En este punto y con el caso de Antonia, es que se abre la herida de, primero, reconocernos agredidas en muchas de nuestras historias: estando ebrias o drogadas, cuando nos insistieron hasta que dijimos que sí, cuando sentimos la responsabilidad de tener sexo con nuestra pareja porque había pasado mucho tiempo o porque el/ella/elle quería, cuando nos manipularon y nos hicieron sentir culpables, y tantas formas más. Pero también de que muchos varones (y mujeres y disidencias) se reconozcan como agresores en sus prácticas: todas las veces que tocaron a sus amigas/pololas/compañeras sin su consentimiento, cuando estaban ebrias o drogadas (cuántas historias de estas hay, llega a dar terror), cuando insistieron, cuando las penetraron dormidas, cuando manipularon para tener sexo, y muchas otras situaciones horribles que me da escalofrío nombrar.
Entonces, no se trata sólo de la historia de Antonia y del “enfermo de Pradenas” (porque enfermo no es), sino de las historias de todas y de nuestras heridas hechas silencios y cicatrices. Se trata de todos los varones y sus prácticas tan instaladas en cuanto a cómo conciben el sexo, el deseo y el consentimiento. De cómo mantienen sus pactos de silencio y complicidad patriarcal en lo cotidiano. Se trata entonces de la posibilidad real de mirarnos y comenzar a cuestionar la forma en que concebimos el sexo, en que educamos a niñas, niños y niñes, en que hablamos de consentimiento, de deseo, de placer y de lo erótico.
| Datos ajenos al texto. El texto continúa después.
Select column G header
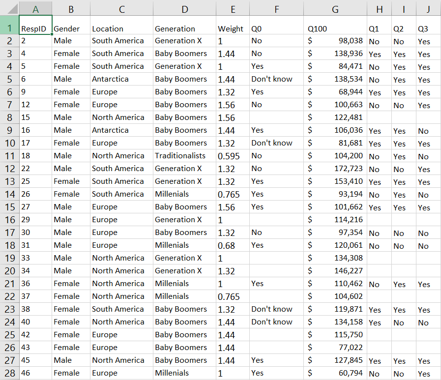The width and height of the screenshot is (441, 380). [x=335, y=9]
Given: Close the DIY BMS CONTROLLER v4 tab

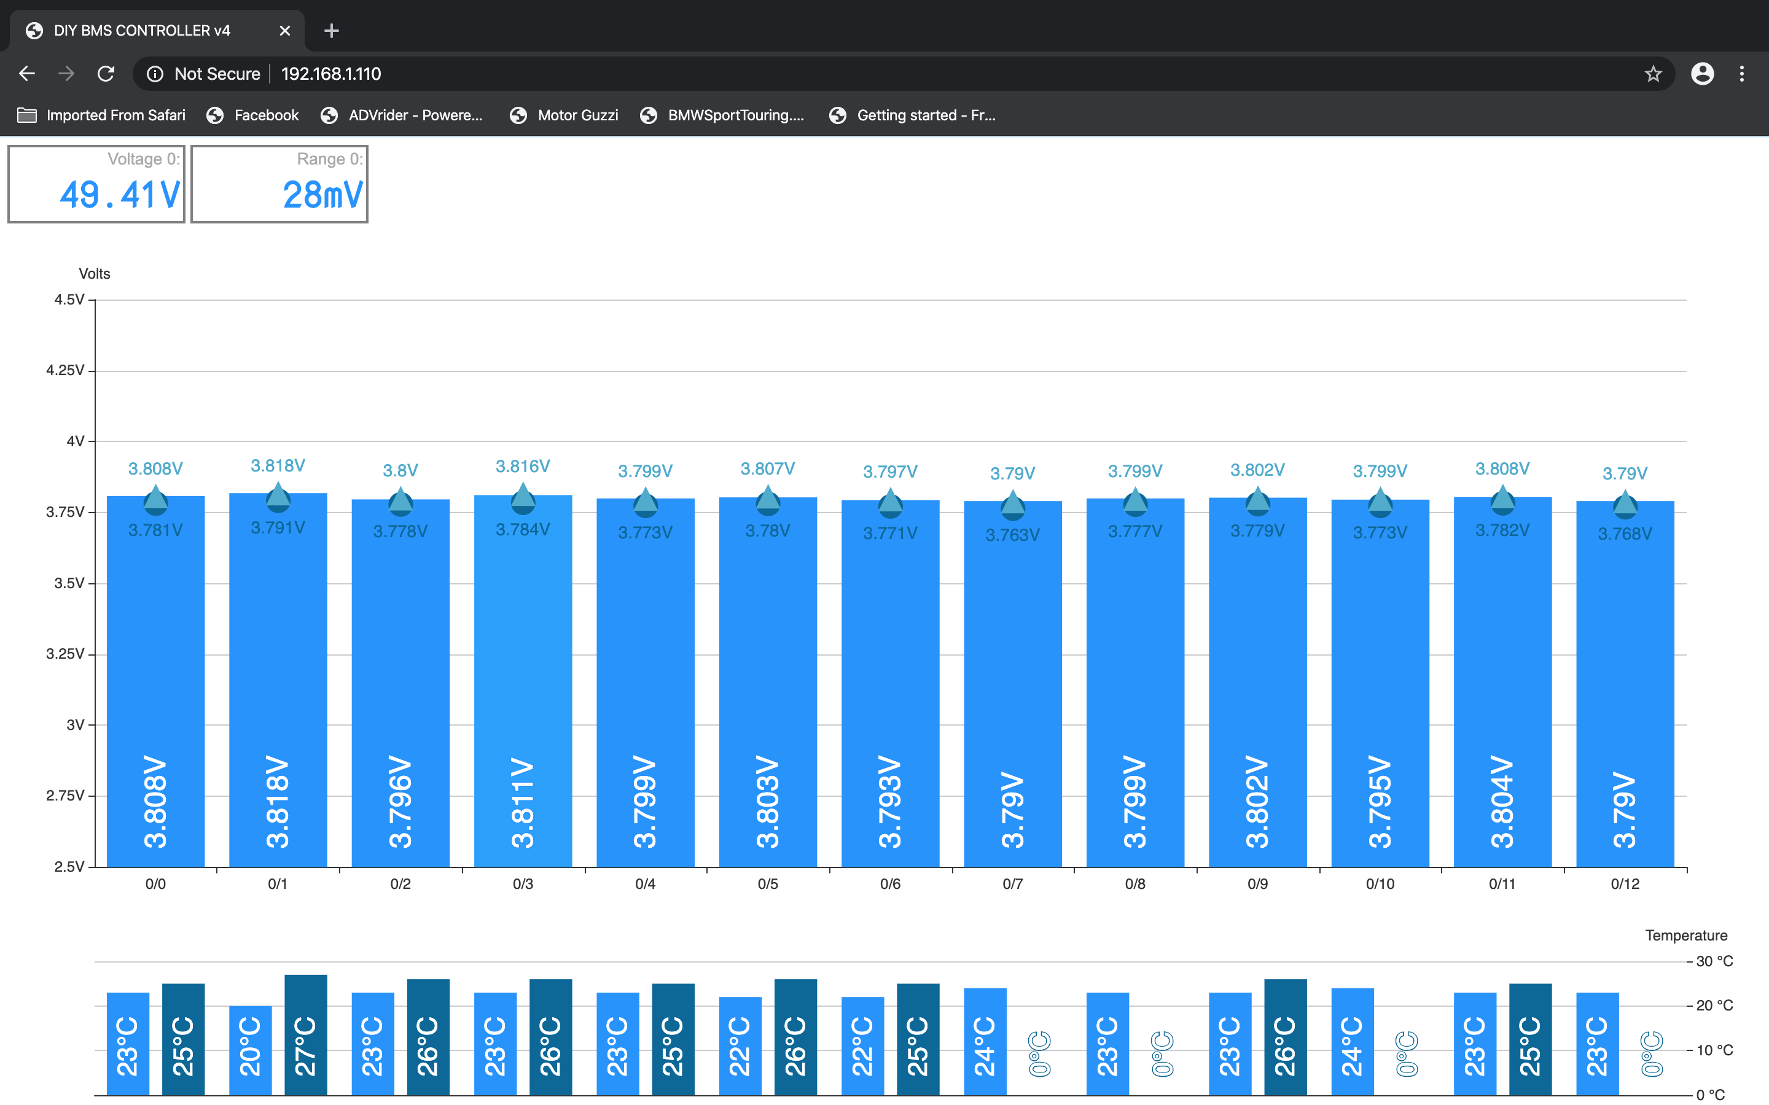Looking at the screenshot, I should point(285,31).
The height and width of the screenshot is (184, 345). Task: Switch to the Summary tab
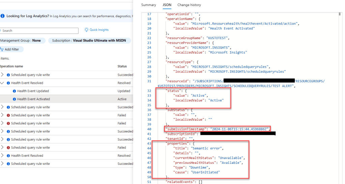[x=149, y=5]
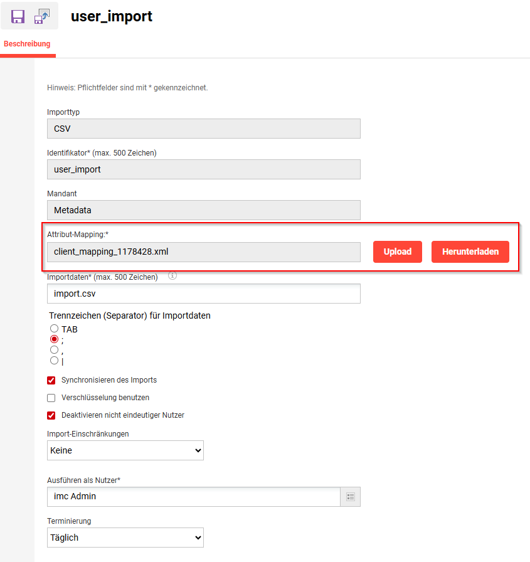This screenshot has width=530, height=562.
Task: Open user picker icon in Ausführen als Nutzer
Action: pos(351,497)
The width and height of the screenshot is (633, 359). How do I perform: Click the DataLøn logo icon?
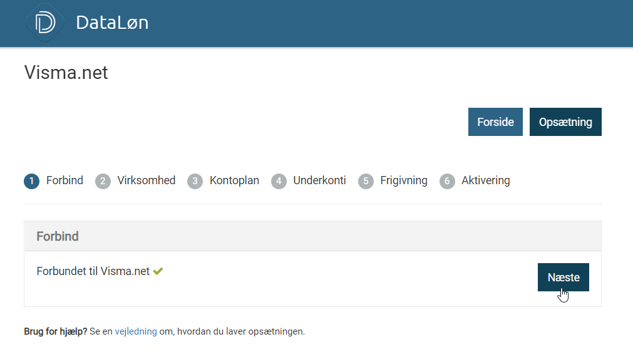45,23
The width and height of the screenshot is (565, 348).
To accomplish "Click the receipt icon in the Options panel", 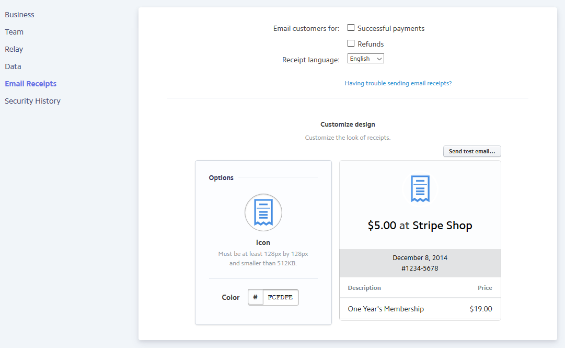I will coord(263,212).
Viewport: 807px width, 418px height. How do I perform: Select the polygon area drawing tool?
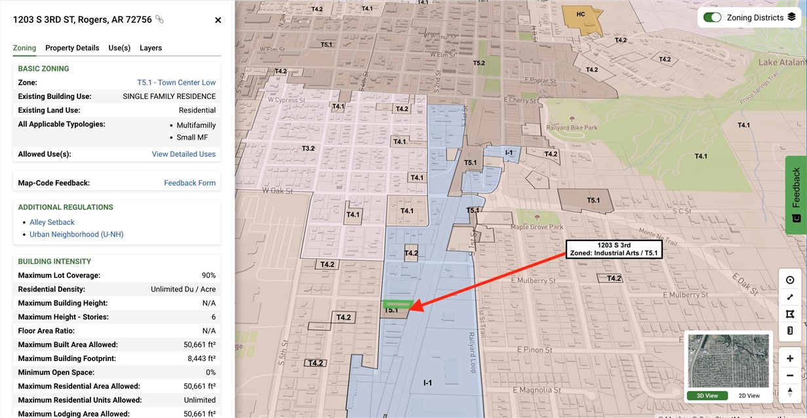tap(790, 314)
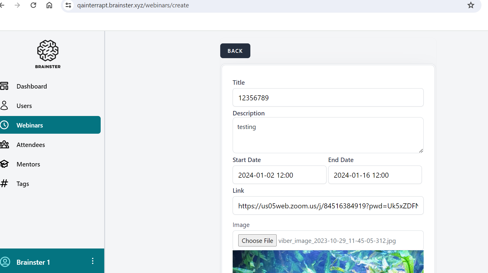Focus the Description text area
The width and height of the screenshot is (488, 273).
(x=328, y=135)
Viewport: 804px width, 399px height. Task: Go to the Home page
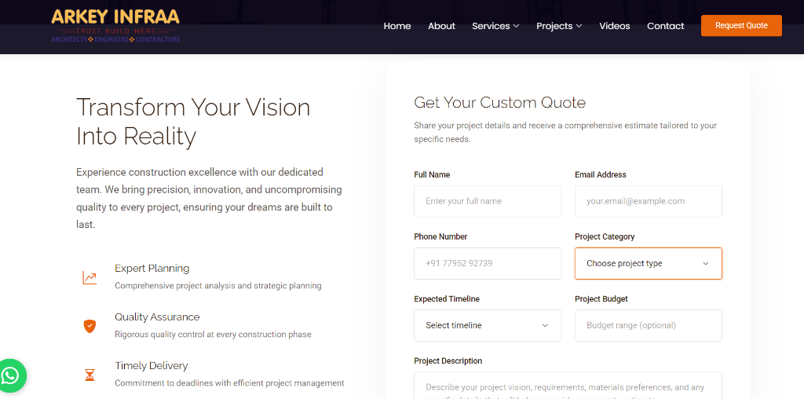[x=397, y=26]
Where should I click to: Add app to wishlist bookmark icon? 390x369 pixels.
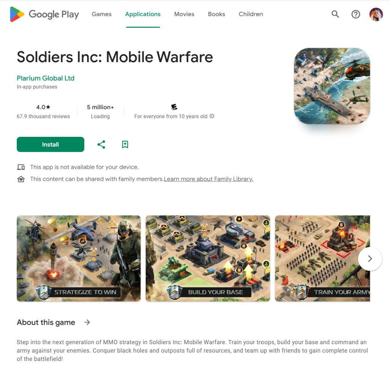point(125,144)
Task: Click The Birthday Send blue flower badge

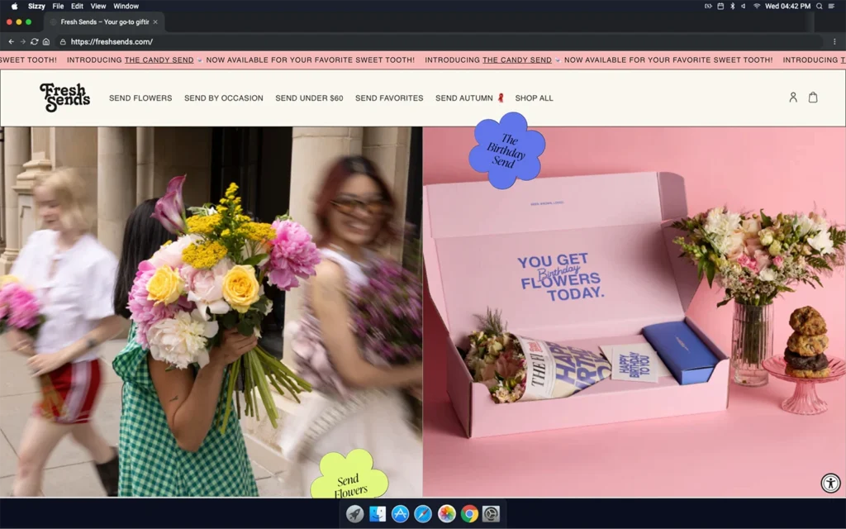Action: (506, 150)
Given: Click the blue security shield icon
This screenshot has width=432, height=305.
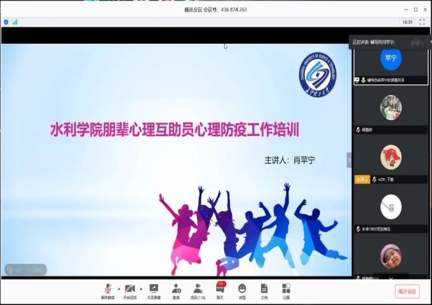Looking at the screenshot, I should click(x=6, y=22).
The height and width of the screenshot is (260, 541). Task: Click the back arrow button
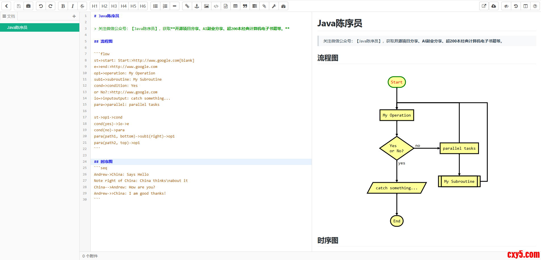tap(6, 6)
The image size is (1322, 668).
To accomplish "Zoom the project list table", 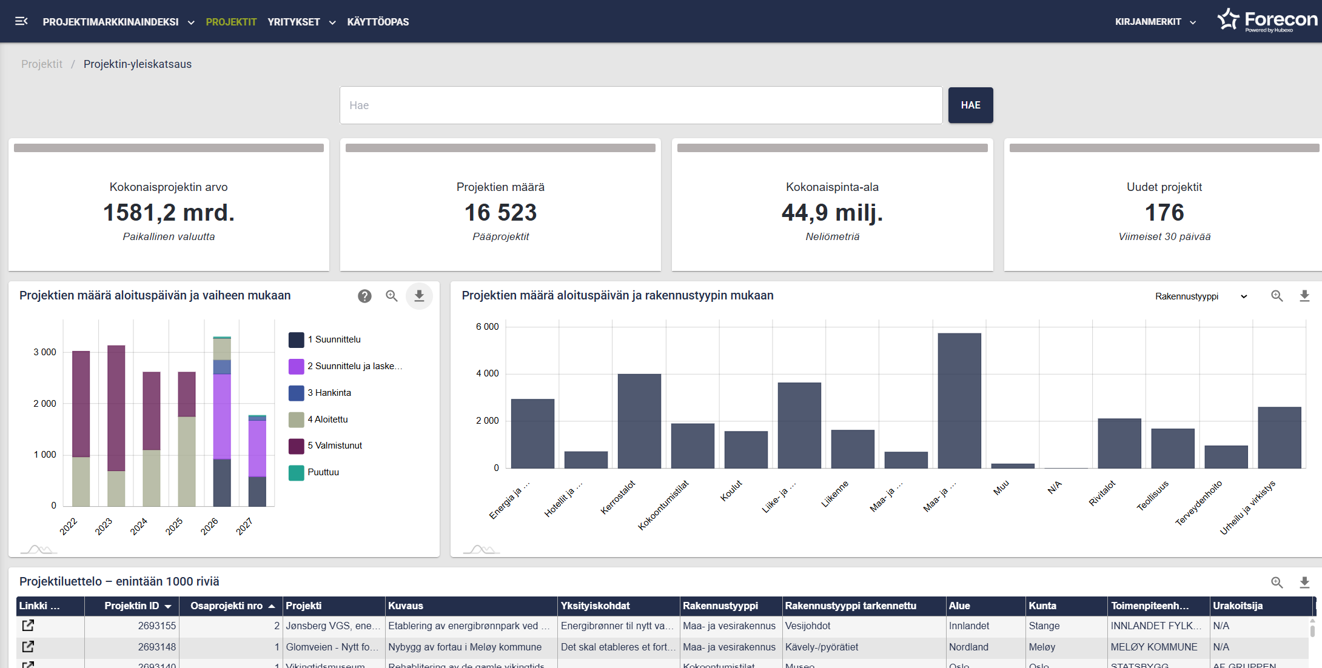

Justamente en el desarmar este imaginario es donde podemos encontrar una posibilidad de cambio real en las prácticas patriarcales, y también de la posibilidad de sanar nuestras propias historias. Es urgente desarmar estos imaginarios, comenzar a erotizar el consentimiento, cuestionarnos el seguir romantizando el decir que no o las negativas (maldito Arjona que nos cagó la vida), construir formas de relacionarnos que se enfrenten al deseo patriarcal (y todas sus violencias), y que nos permitan erotizar la ternura, los cuidados y los consentimientos como formas de placer. Desarmando el patriarcado –y sus dispositivos coloniales, capacitistas y heterosexistas– en su cotidiano y formas de sentido tan arraigadas, es donde podemos encontrar seguridad y posibilidades de vivir desde otros modos. Habrá que ver cuántos están dispuestos a desarmar sus propias prácticas y empezar a abandonar sus privilegios y estructuras.
La respuesta para mi, sigue siendo la Autodefensa, siempre de la mano de una pedagogía de los afectos, que nos acompañe a pensar nuestros deseos desde el goce, nuestros cuerpos desde el amor (porque no defenderemos algo que no amamos), y lo colectivo como camino.